▶ _EXERCISE PROMPT_: What is the number of lines in the data below that contain "agent"? Answer with that number and no other words.

▶ _DATA SHOWN_:
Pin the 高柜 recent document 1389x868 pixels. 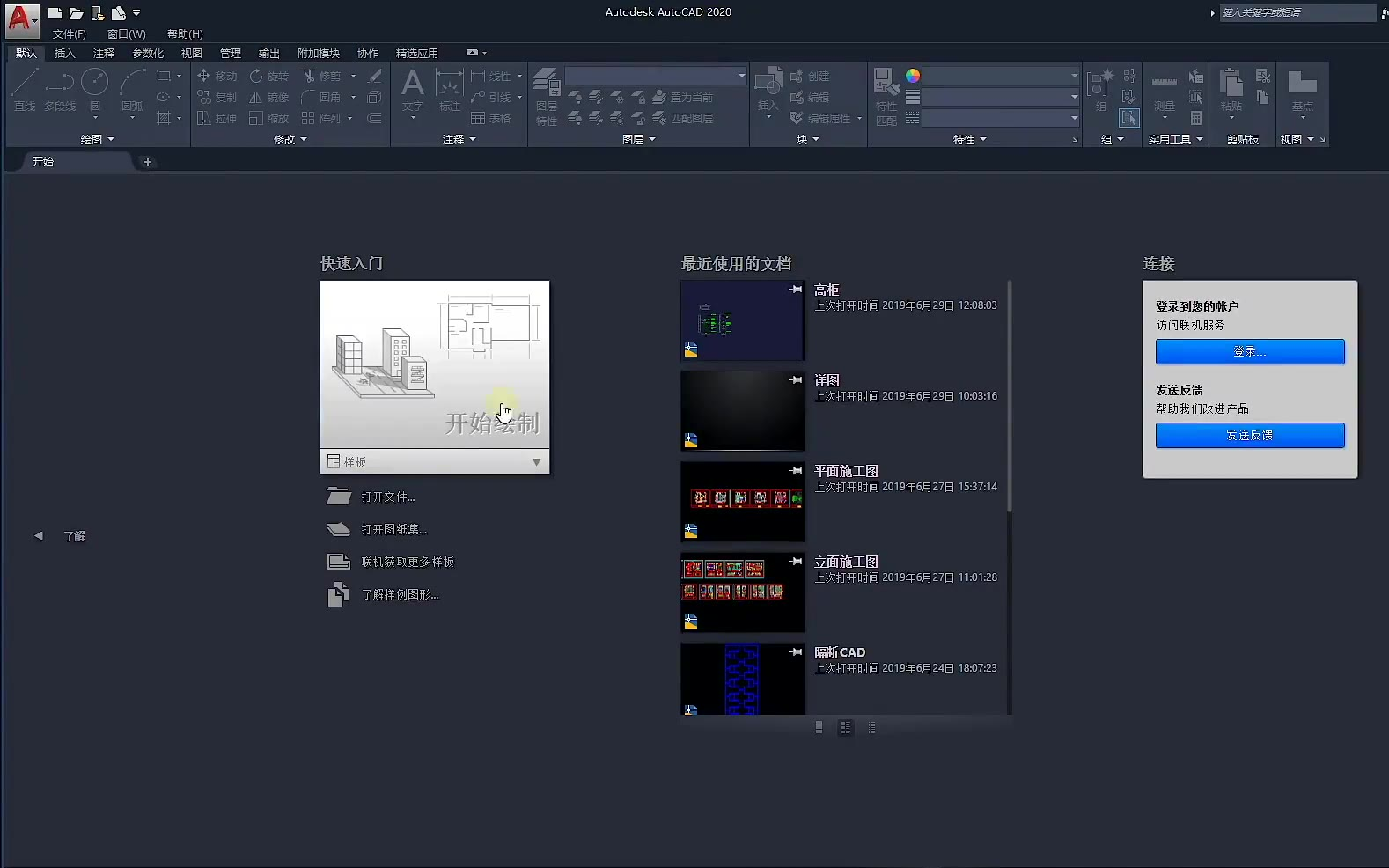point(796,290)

--

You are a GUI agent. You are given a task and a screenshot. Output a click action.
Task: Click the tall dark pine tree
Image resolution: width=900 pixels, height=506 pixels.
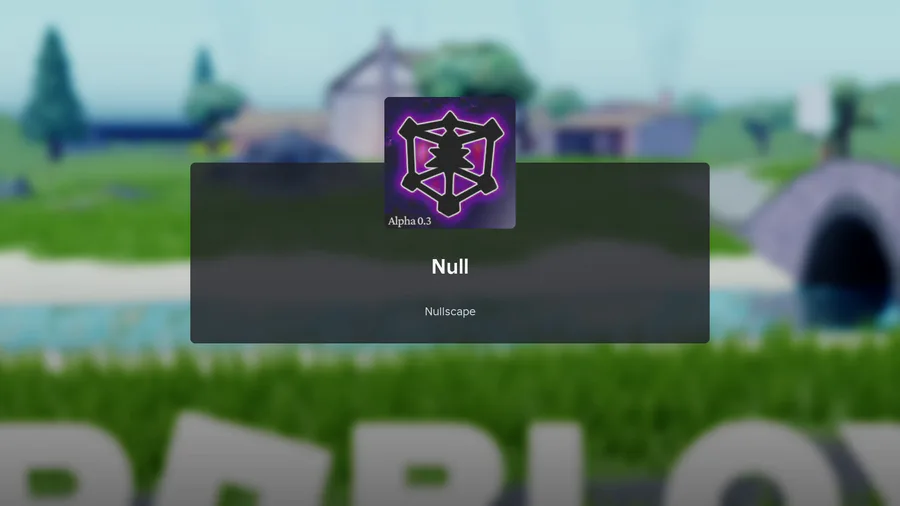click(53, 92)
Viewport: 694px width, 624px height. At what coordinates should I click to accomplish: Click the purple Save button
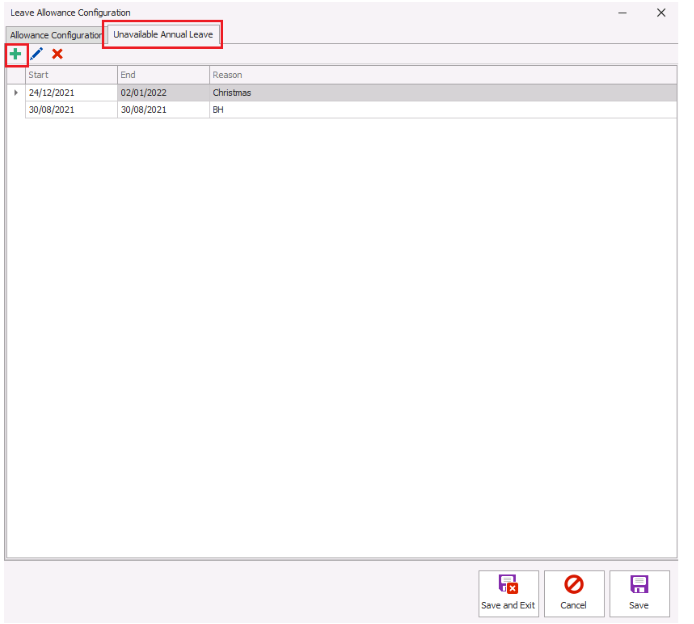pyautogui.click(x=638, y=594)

---

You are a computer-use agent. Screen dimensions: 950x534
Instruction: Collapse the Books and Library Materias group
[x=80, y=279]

▶ _EXERCISE ANSWER_: 2